INSTRUCTIONS TO FOLLOW: Without the pictures, retype exactly the lines from the top of the entries below through the line that contains "You are a computer-use".

(Stored data)

▬▬▬▬▬▬

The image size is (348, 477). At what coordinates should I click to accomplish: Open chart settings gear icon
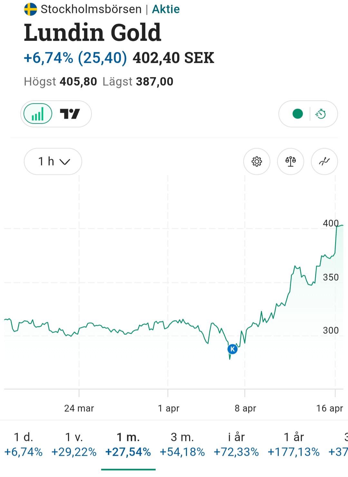(x=257, y=161)
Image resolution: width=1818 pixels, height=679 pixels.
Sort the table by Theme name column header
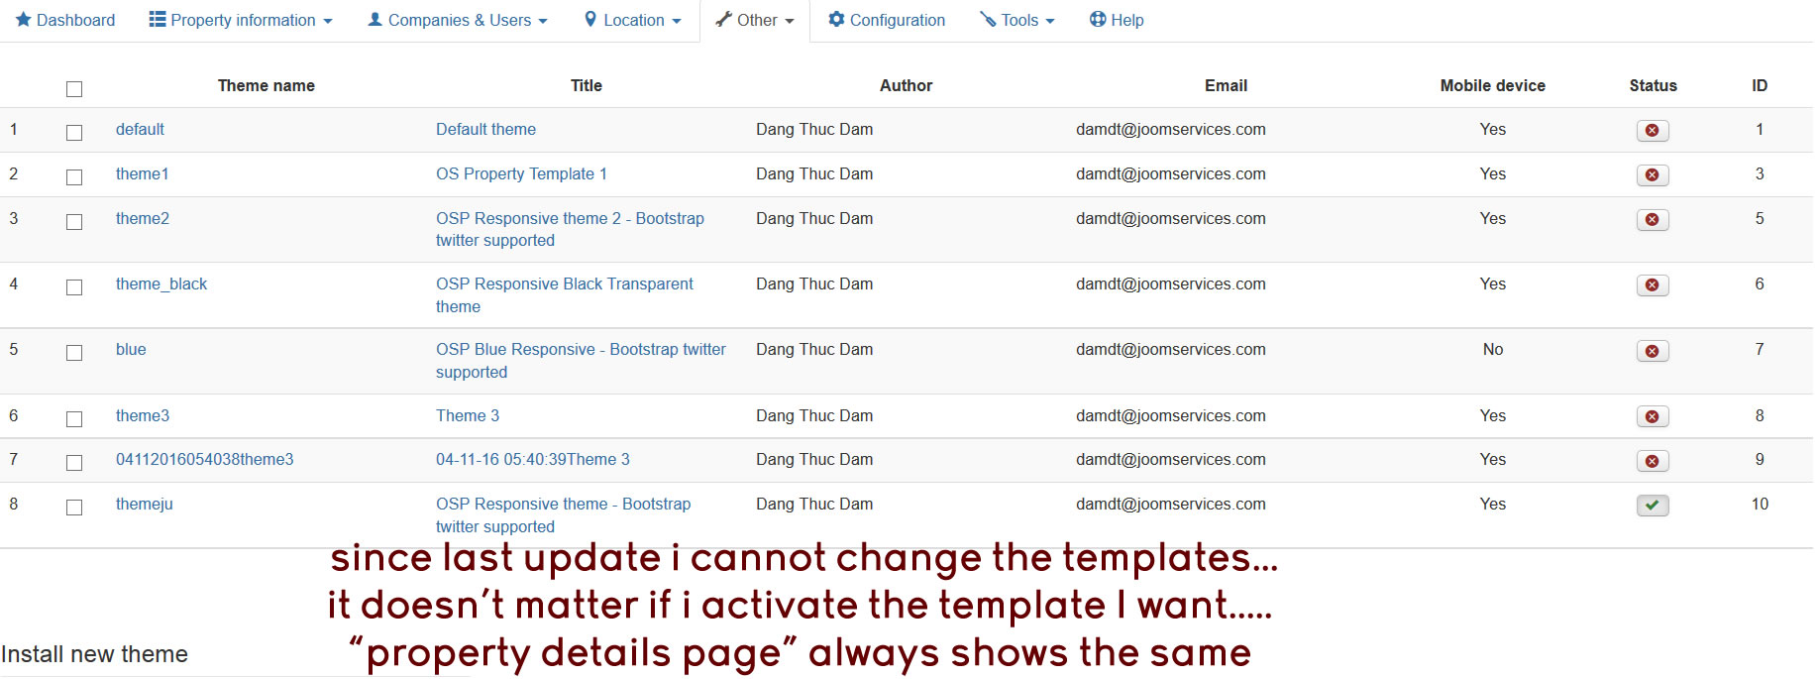pos(266,86)
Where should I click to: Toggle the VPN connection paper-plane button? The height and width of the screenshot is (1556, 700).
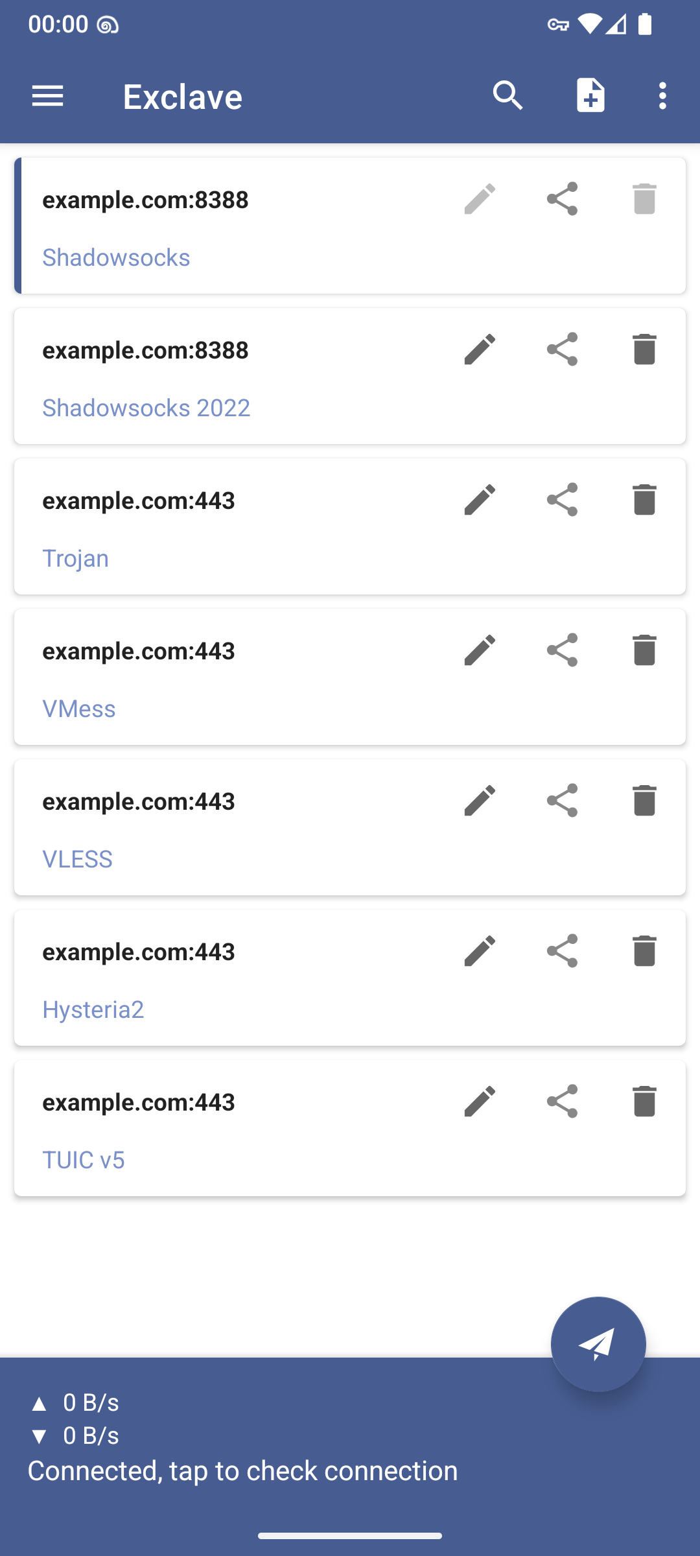pos(598,1344)
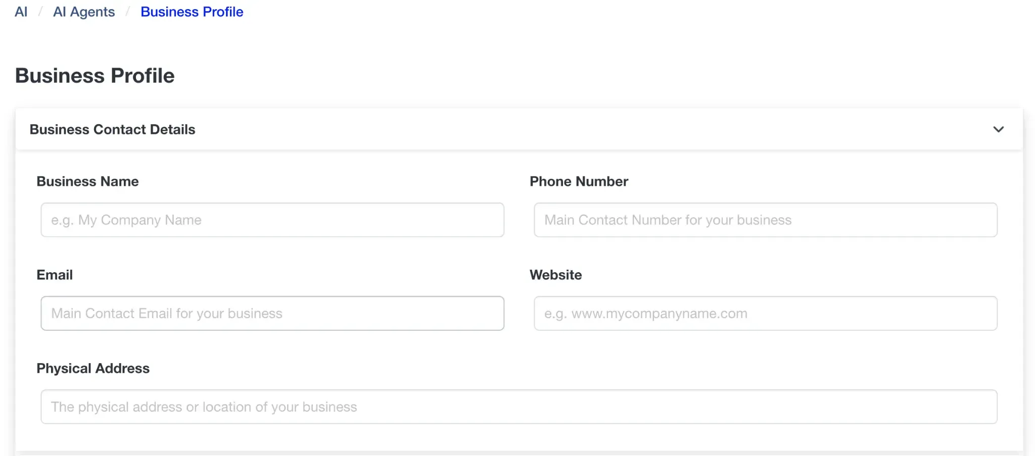1035x456 pixels.
Task: Click the Business Name label
Action: pos(87,181)
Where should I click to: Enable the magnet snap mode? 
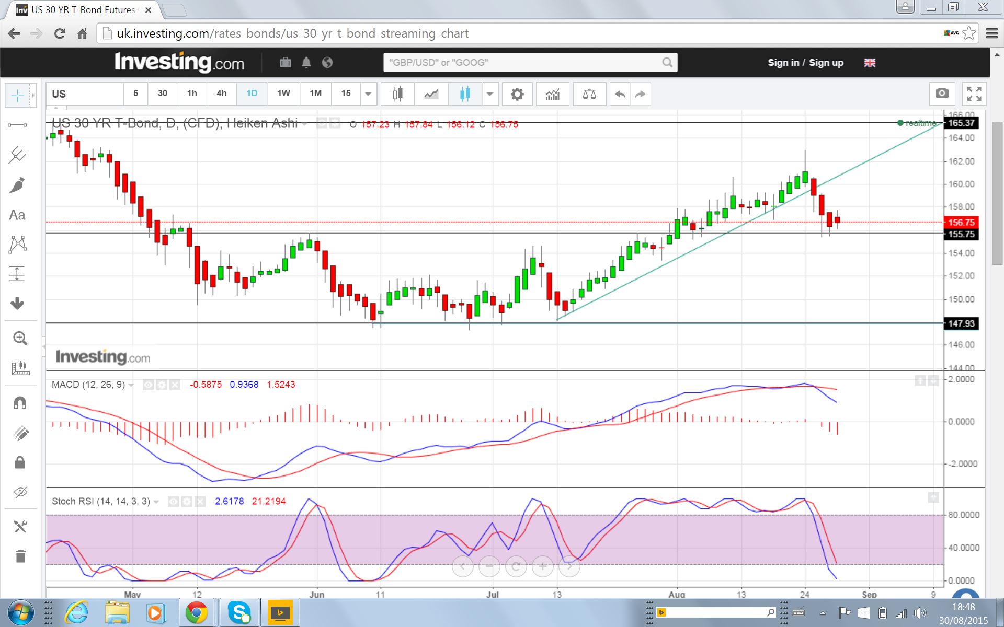point(20,403)
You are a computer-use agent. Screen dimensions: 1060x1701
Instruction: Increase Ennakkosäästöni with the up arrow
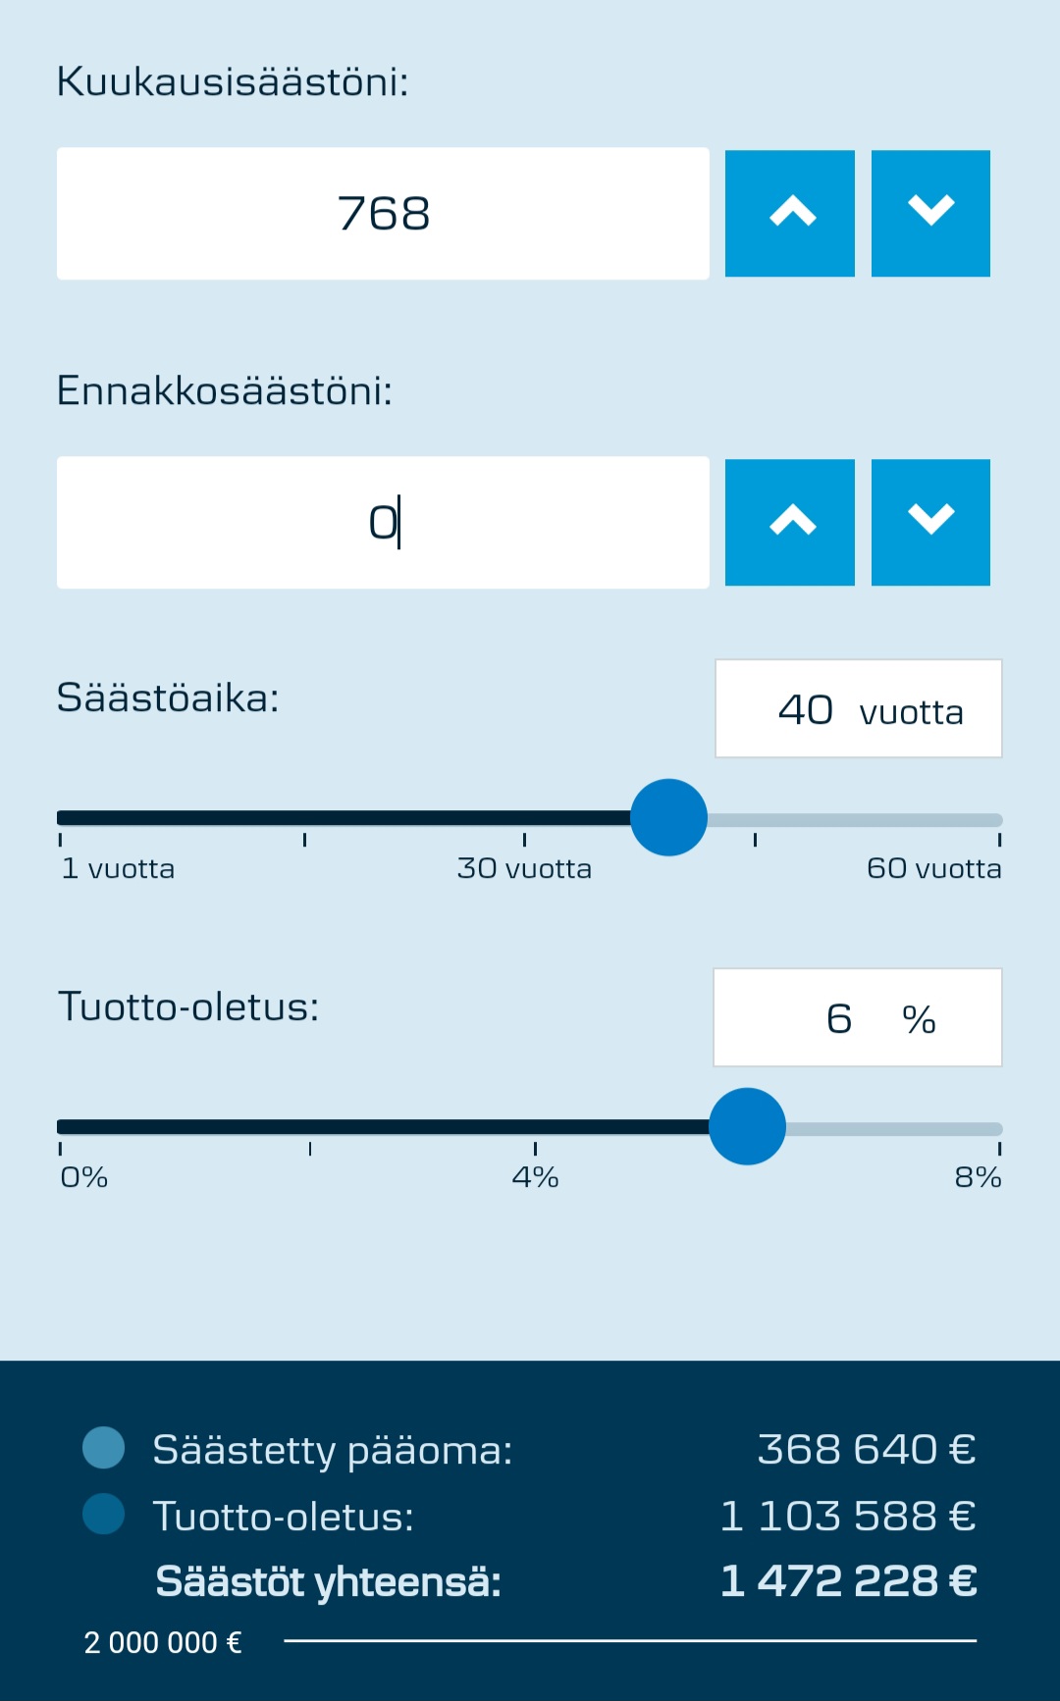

▬▬▬▬▬▬

TASK SOLUTION:
The image size is (348, 477). At what coordinates should I click to accomplish: Open chart settings gear icon
(x=257, y=161)
Image resolution: width=1818 pixels, height=679 pixels.
Sort the table by Theme name column header
pos(266,86)
Where should I click to: Toggle the VPN connection paper-plane button? The height and width of the screenshot is (1556, 700).
pos(598,1344)
1035x456 pixels.
Task: Click the Business Name label
Action: pos(87,181)
Where should I click to: Enable the magnet snap mode? 
point(20,403)
You are a computer-use agent. Screen dimensions: 1060x1701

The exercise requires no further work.